- The Washington Times - Friday, August 2, 2002

With trade-promotional authority in its sights, the White House finally started to demonstrate some free-trade savoir-faire. The administration's cagey move allowed President Bush to accept the trade authority, which the Senate gave final approval to yesterday with a 64-34 vote, with some flourish. Still, the president's earlier concessions to protectionist pressures will continue to hurt his credibility if he fails to quickly build on his well-conceived checkmate.

The newly approved trade bill upholds congressional authority to reject or approve trade pacts, but prevents legislators from making any changes to an already negotiated agreement. Many heads of state have de facto trade-negotiating authority and won't ink a trade deal with Mr. Bush if it can later be changed by Congress.

Given the administration's decision to impose some tariffs on steel imports and Canadian lumber, and its signing of the pork-heavy, $100 billion-plus farm bill, the congressional decision to grant the president trade authority threatened to become oxymoronic. But with approval of the trade bill in the offing, the White House made some deft moves to bolster its free-trade gravitas.

Last Thursday, the same day the House and Senate reached an agreement on the trade-authority bill, the White House proposed a plan that would commit members of the World Trade Organization to lower agricultural subsidies and tariffs. Under the administration's plan, each country would cut its production-linked farm subsidies to 5 percent of the country's total farm output. In the United States, that would force the government to cut farm subsidies from $19 billion to $10 billion. Europe would have to cut its subsidies from $60 billion to $12 billion and Japan from $33 billion to $4 billion.

Also under the administration's proposal, a trade-liberalizing formula would reduce the global average farm tariff to 15 percent from 62 percent, and all WTO countries would have to cap their tariffs at 25 percent. Under this formula, America's farm tariffs would fall from 12 percent to 5 percent. American farmers have given the plan widespread support, and the proposal is sure to cheer America's poorer trading partners, which have long pointed out the harmful effects of industrialized nations' agricultural subsidies and bitterly criticized the U.S. farm bill.

Naturally, the European Union is incensed. Europeans claim the U.S.-tailored WTO proposal will allow America to keep billions of dollars in farm subsidies that it didn't define as "trade distorting," since they aren't tied to production, but still have an adverse free-market impact. Granted, the U.S. proposal may not be perfect, but the White House has floated a serious plan to scale down global farm tariffs and subsidies.

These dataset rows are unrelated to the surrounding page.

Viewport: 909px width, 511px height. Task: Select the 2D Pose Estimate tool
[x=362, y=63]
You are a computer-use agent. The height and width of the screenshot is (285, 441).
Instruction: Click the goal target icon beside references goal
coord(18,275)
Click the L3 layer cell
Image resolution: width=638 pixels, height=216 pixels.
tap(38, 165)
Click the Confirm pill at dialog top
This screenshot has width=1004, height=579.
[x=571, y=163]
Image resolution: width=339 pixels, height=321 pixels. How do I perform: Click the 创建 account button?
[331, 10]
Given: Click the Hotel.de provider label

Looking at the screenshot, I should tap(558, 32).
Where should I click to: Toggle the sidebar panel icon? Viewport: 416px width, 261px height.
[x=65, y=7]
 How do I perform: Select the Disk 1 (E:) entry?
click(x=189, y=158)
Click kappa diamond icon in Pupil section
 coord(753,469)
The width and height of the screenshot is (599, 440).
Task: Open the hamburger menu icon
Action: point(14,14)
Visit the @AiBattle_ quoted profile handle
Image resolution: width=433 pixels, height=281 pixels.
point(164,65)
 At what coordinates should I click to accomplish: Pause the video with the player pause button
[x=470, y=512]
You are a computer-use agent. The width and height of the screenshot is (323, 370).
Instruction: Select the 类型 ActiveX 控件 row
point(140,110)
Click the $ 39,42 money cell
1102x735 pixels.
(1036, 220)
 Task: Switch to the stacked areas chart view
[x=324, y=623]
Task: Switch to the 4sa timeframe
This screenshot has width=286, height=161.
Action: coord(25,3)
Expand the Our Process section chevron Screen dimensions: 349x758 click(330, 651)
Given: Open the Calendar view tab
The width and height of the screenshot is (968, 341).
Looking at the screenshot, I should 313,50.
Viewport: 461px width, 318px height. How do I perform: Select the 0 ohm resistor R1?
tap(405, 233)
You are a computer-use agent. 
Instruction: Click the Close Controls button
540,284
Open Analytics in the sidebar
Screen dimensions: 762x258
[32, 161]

If Europe is bent on criticism, it should come up with an equally ambitious alternative.

Now that the president is equipped with trade authority, he can quickly pick up trade deals with Chile and Singapore, which, for all practical purposes, need only to be signed. These trade deals are too small to inject the U.S. economy with a dose of vitality in and of themselves, but Mr. Bush will see his international currency rise as he makes headway on free trade.